TIFF 2019: Ema, by David Bax

With Ema, Pablo Larraín, plumbs the harrowing depths of depression. But he’s also made a movie that would be fun to watch with the sound off. From the opening shot of a burning traffic light dripping flames into a midnight intersection to the multiple, undulating dance sequences, Ema is thoroughly cinematic, even as its psychological spelunking becomes more complex and devastating. It’s a movie full of movement and neon warmth and it may undo you.
As the movie begins, Ema (Mariana Di Girolamo, fierce and fearless) and her husband Gaston (Gael García Bernal) have recently given up the seven year old boy they adopted after only a short period of custody. He may be absent but his actions reverberate, from the neighbor’s cat found stuffed in the freezer to the still healing burns on Ema’s sister’s face. Without the bad seed there to direct our allegiances against him, though, all we’re left with is Ema and Gaston’s feeling of failure as parents. Others feel the same way and the judgment they receive, in addition to the blame they place on themselves, dismantles their marriage and sends Ema on a quest for self-destruction.
Ema’s depression, as consuming as wildfire, is the movie’s subject but Larraín doesn’t give us the distance to pity her. The film comes from a place deep inside her, allowing us to not just observe her pain but to feel the bliss that her path of self-obliteration offers. Ema is increasingly unable to regard herself as a human being. She can only reconcile herself with what she sees as her unforgivable actions by becoming an agent of annihilation. Mostly, she is her own target but she lashes out at the rest of the world too, occasionally with a flamethrower (hey, that traffic light didn’t set itself on fire), a metaphor about as subtle as a flamethrower.
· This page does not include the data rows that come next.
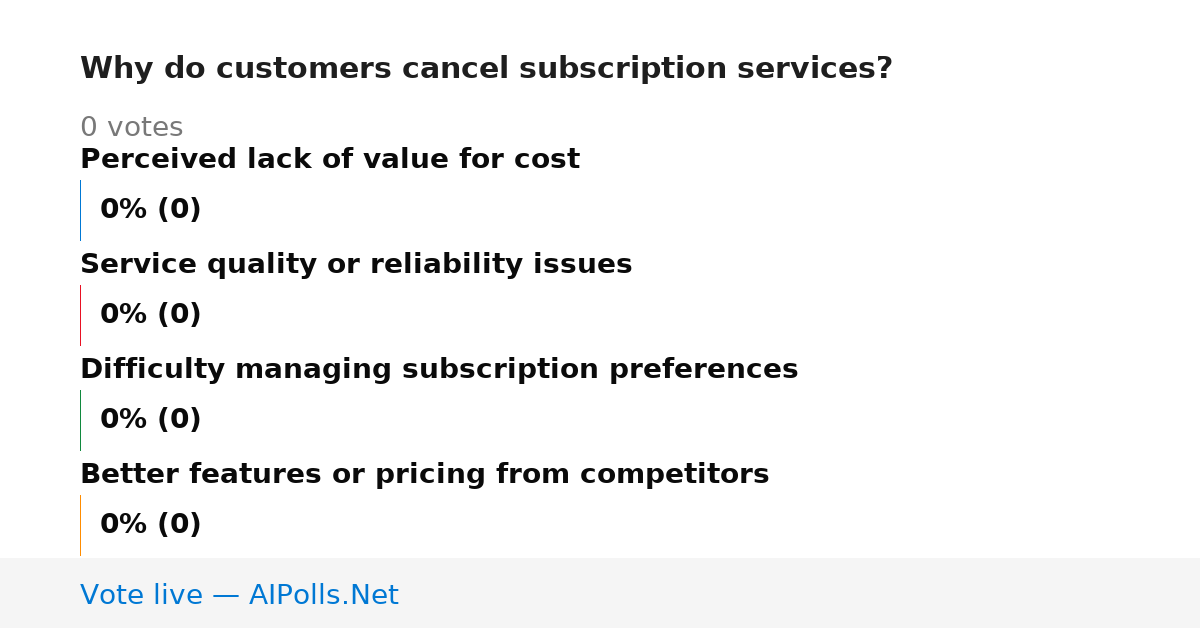Image resolution: width=1200 pixels, height=628 pixels.
Task: Click the 0% (0) result under service quality
Action: pyautogui.click(x=151, y=315)
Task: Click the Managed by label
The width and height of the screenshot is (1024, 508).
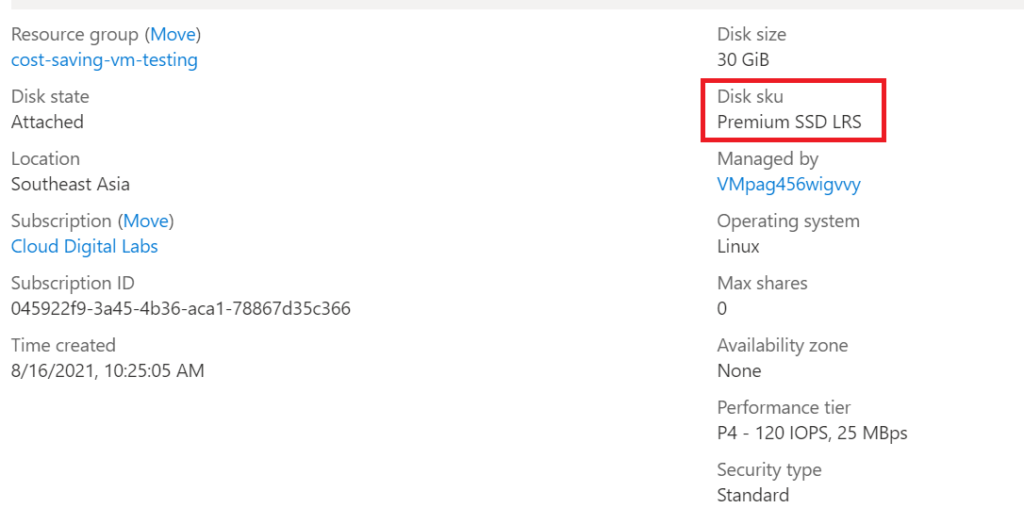Action: 767,159

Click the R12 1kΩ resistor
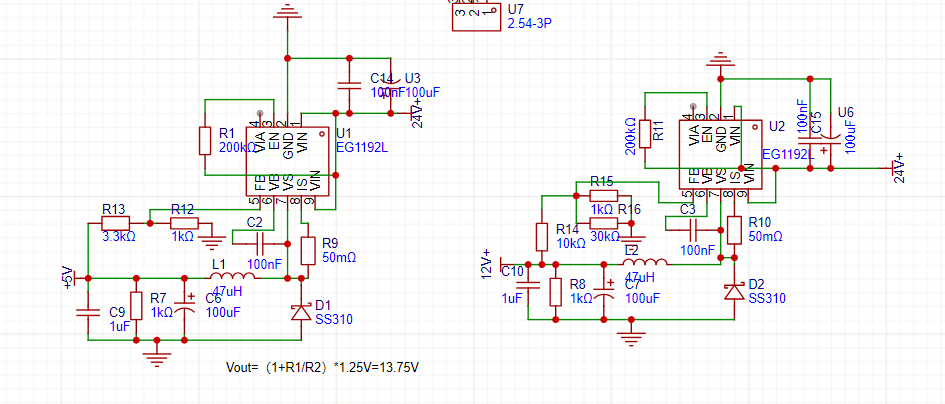click(x=183, y=223)
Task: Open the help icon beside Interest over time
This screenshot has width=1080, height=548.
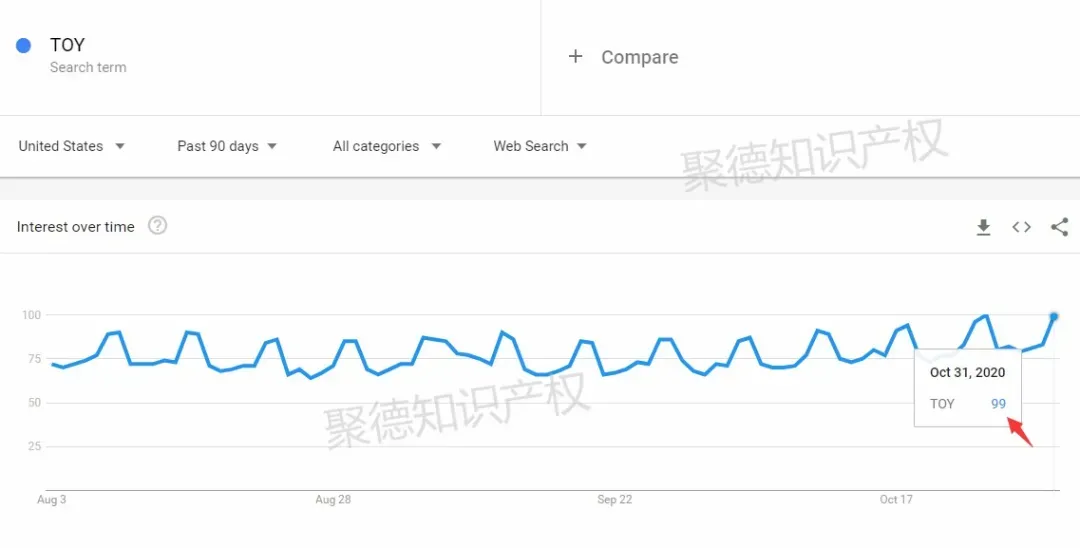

More than anything else, it’s herself she wants to burn alive, which she attempts to do by turning her body into an altar at which others may freely worship. Ema is a movie filled with sex and yet almost thoroughly unsexy. Ema is in control of her own choices but, as Gaston points out, it’s an illusion of freedom that does nothing to halt or even waylay her pain. He may even be right about that but Larraín and screenwriters Guillermo Calderón and Alejandro Moreno make it clear that Gaston’s arrogance isn’t making him any happier than Ema’s abandon. There is, at the present time, no happiness on offer for either of them.
Ema and Gaston spend most of the film at odds, rather then enduring their pain together. But, despite being told from Ema’s point of view, the movie makes no attempt to cast Gaston as the bad guy. Both are psychologically and emotionally complex and distinct characters and, as such, their fate is to suffer. There is no redemption or absolution for them. Even if there were, they hate themselves too much to accept it. Time heals all wounds but, within the span of time covered in Ema, the closest thing to freedom is the disregard of the self.